Records from a dataset:
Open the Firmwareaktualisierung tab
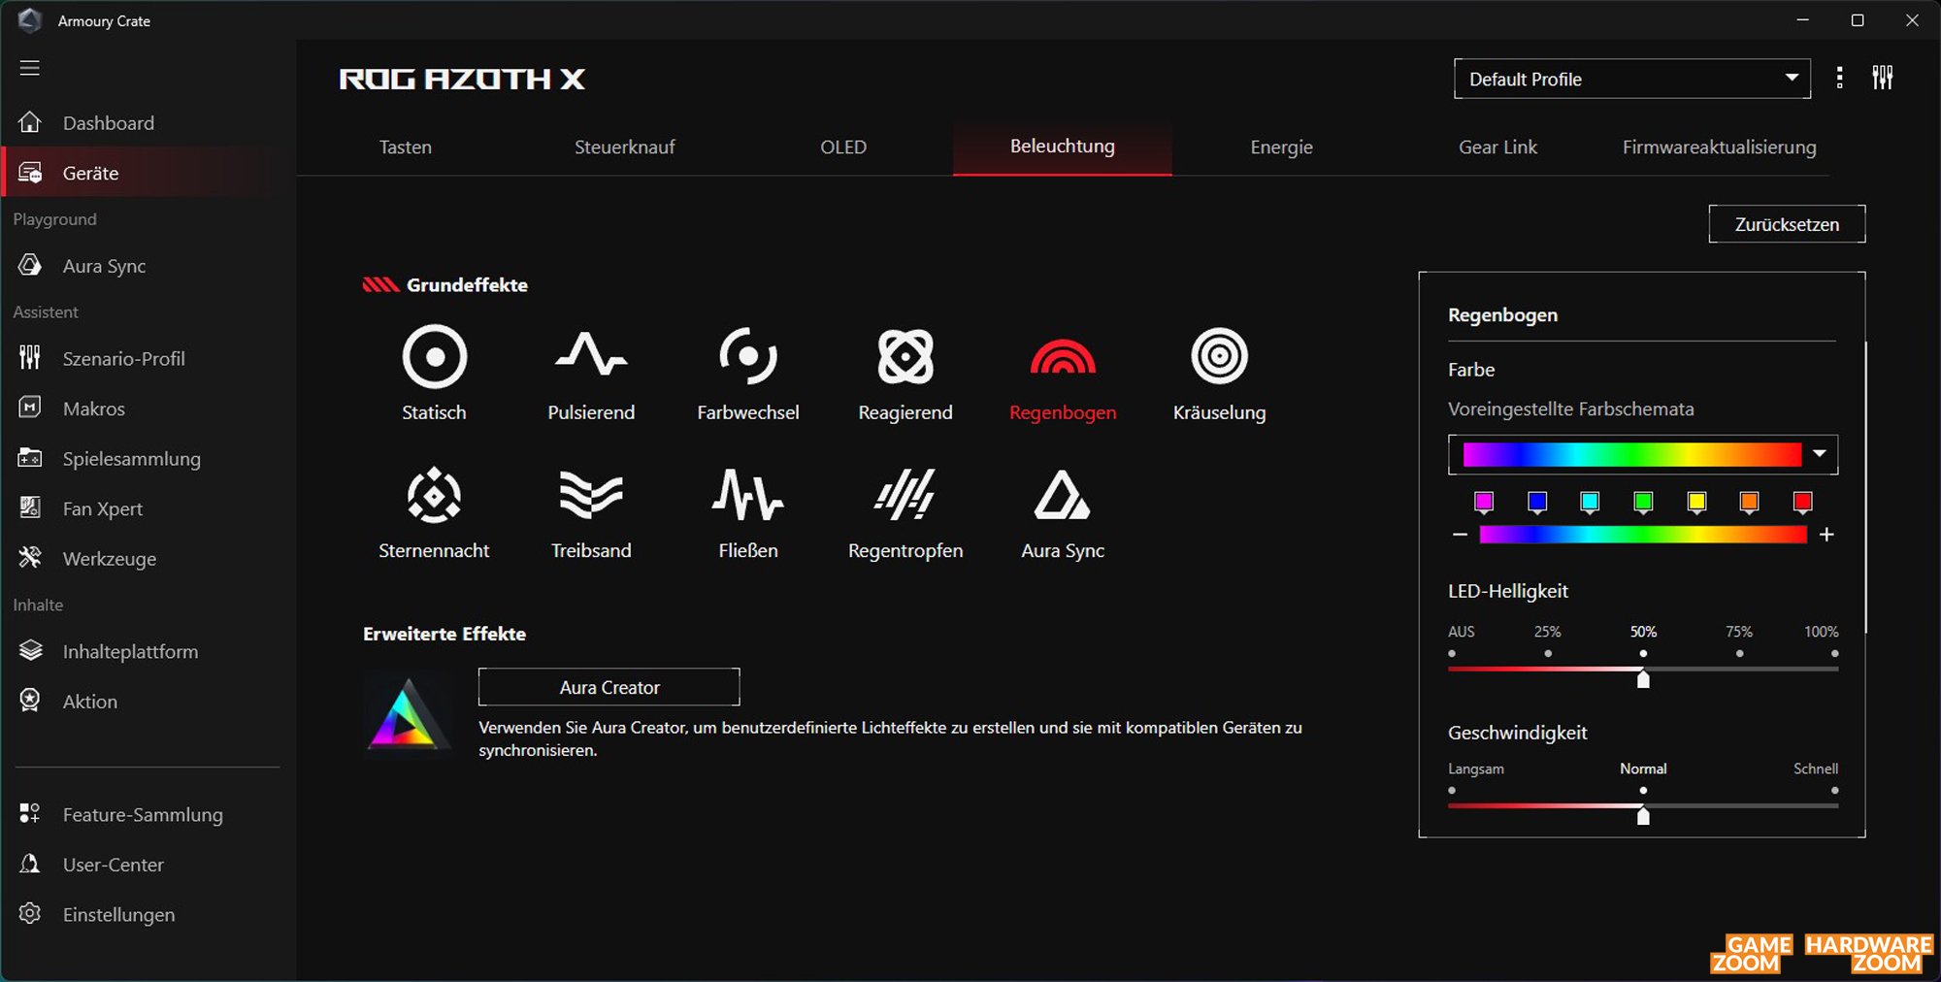The width and height of the screenshot is (1941, 982). coord(1719,147)
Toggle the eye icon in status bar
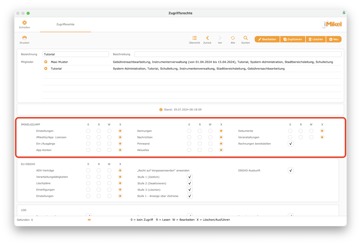Screen dimensions: 361x245 (x=89, y=220)
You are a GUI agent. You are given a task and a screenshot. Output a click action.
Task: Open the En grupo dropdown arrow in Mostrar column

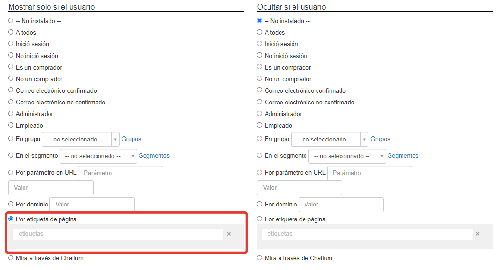pyautogui.click(x=115, y=139)
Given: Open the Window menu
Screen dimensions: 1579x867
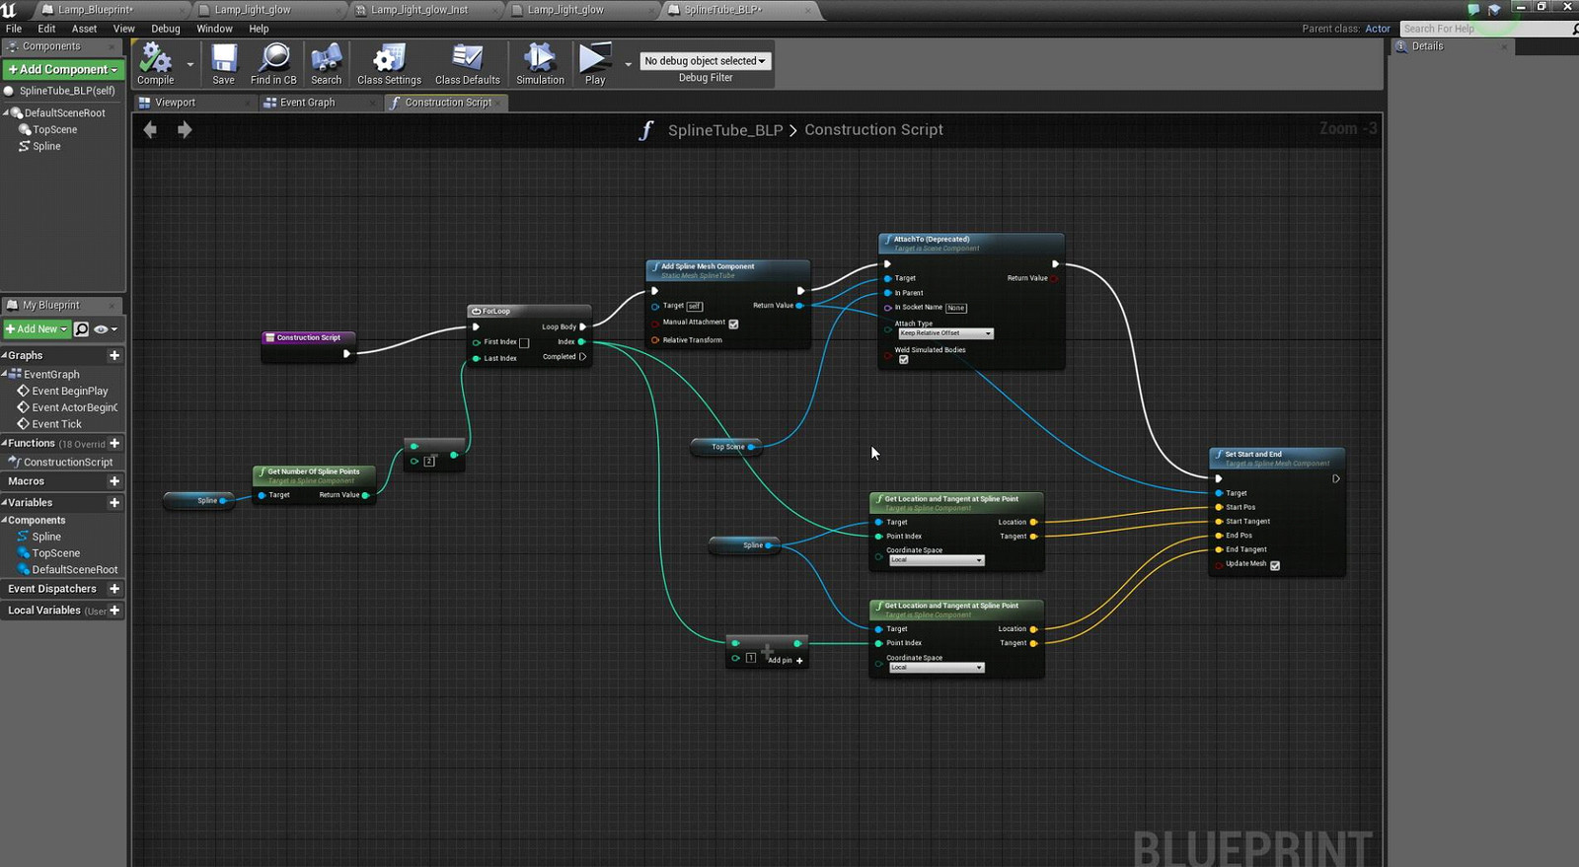Looking at the screenshot, I should pos(214,29).
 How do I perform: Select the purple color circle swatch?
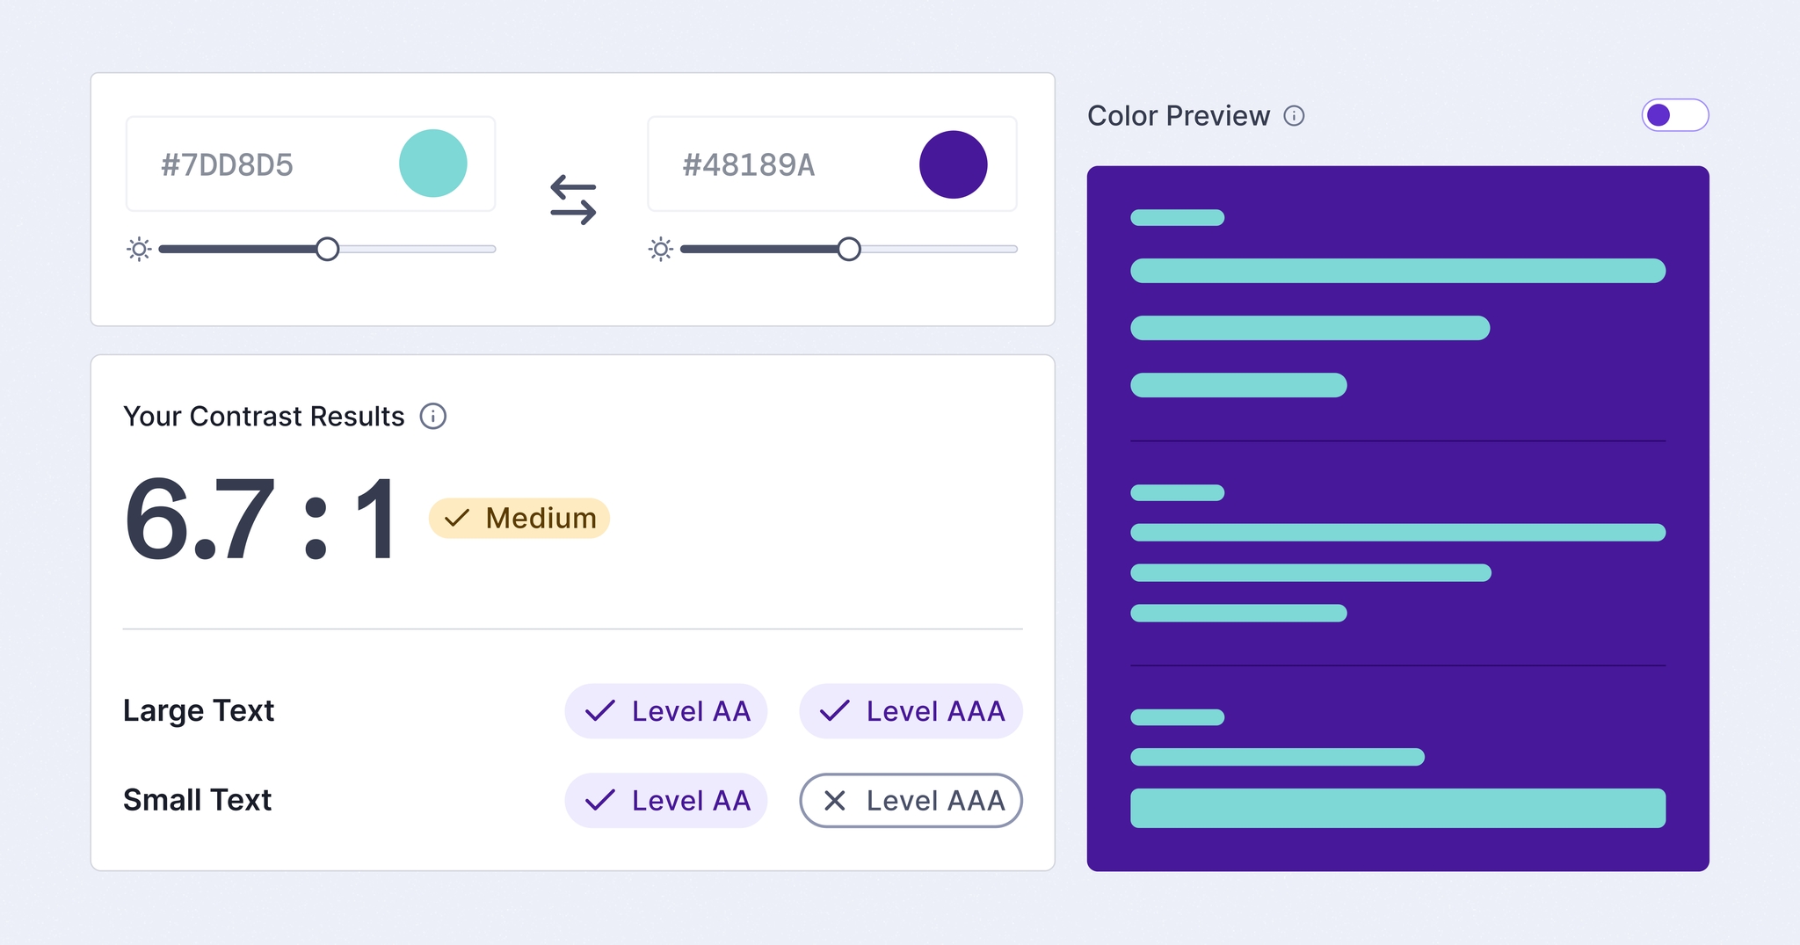coord(953,164)
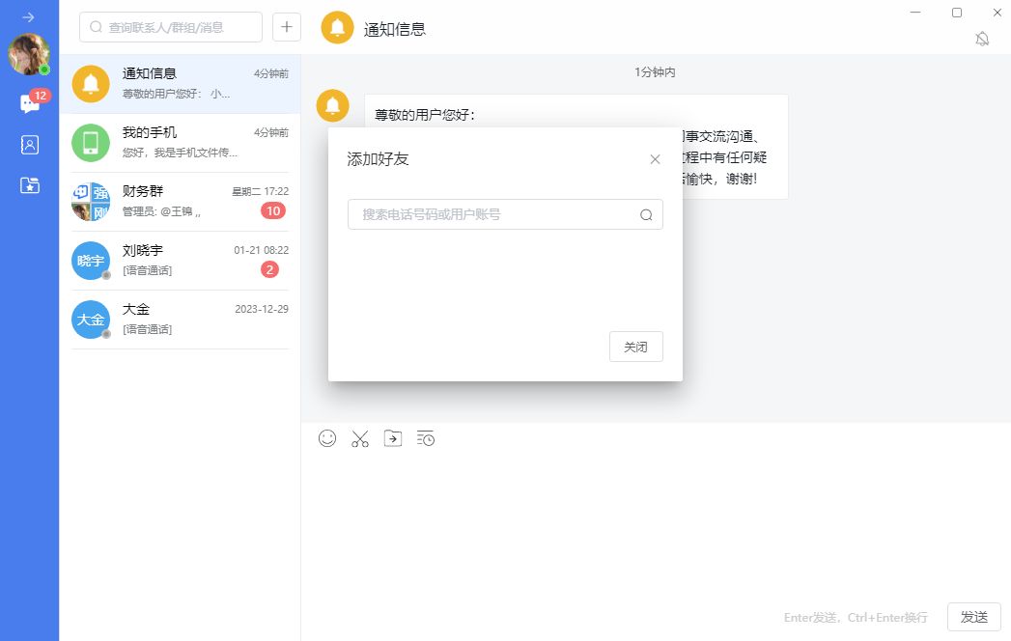1011x641 pixels.
Task: Click the send file folder icon
Action: pos(393,438)

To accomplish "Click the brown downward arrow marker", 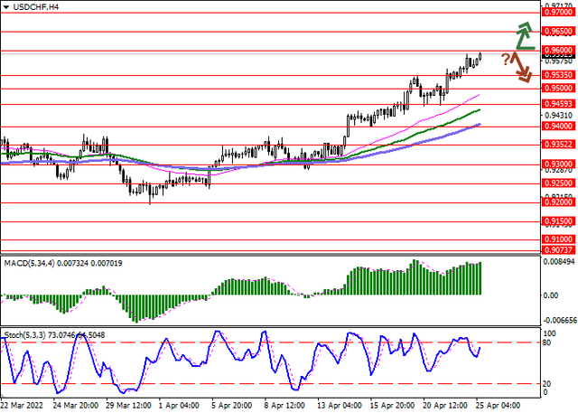I will click(521, 67).
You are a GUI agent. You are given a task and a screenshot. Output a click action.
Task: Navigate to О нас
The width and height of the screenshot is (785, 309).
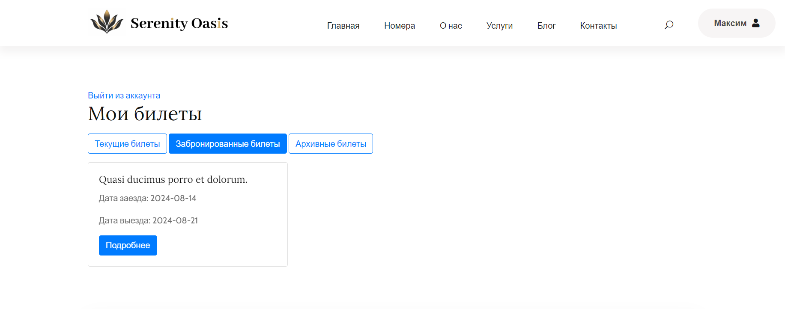[x=451, y=26]
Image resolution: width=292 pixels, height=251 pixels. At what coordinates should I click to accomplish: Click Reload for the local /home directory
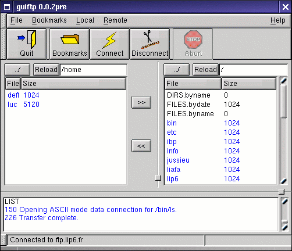(x=46, y=70)
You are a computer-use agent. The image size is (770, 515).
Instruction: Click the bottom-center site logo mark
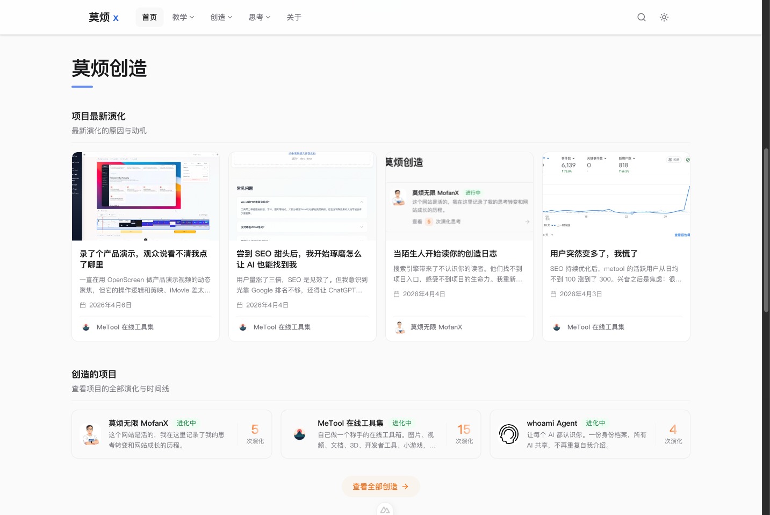pos(385,509)
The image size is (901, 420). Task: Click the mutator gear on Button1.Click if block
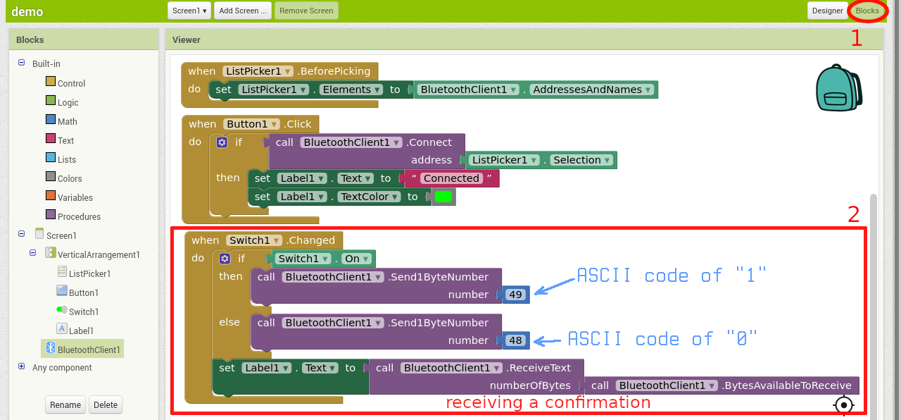click(x=222, y=142)
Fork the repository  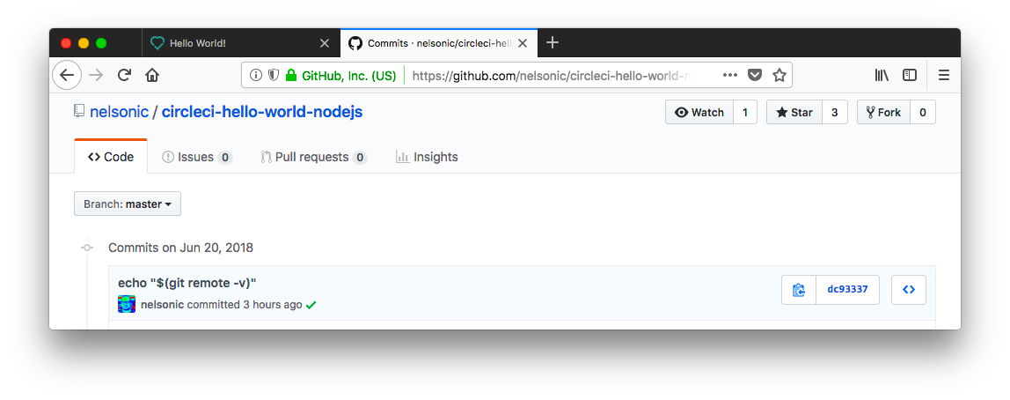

■ **ACTIVITY**
Reproduce the lines above starting at the one with "Image resolution: width=292" and ending at the one with "You are a computer-use", both included, exactly and with no pictures.

■ **ANSWER FOR THE TASK**
Image resolution: width=292 pixels, height=251 pixels. At what coordinates should I click to accomplish: Click Reload for the local /home directory
(x=46, y=70)
You are a computer-use agent. The image size is (770, 515).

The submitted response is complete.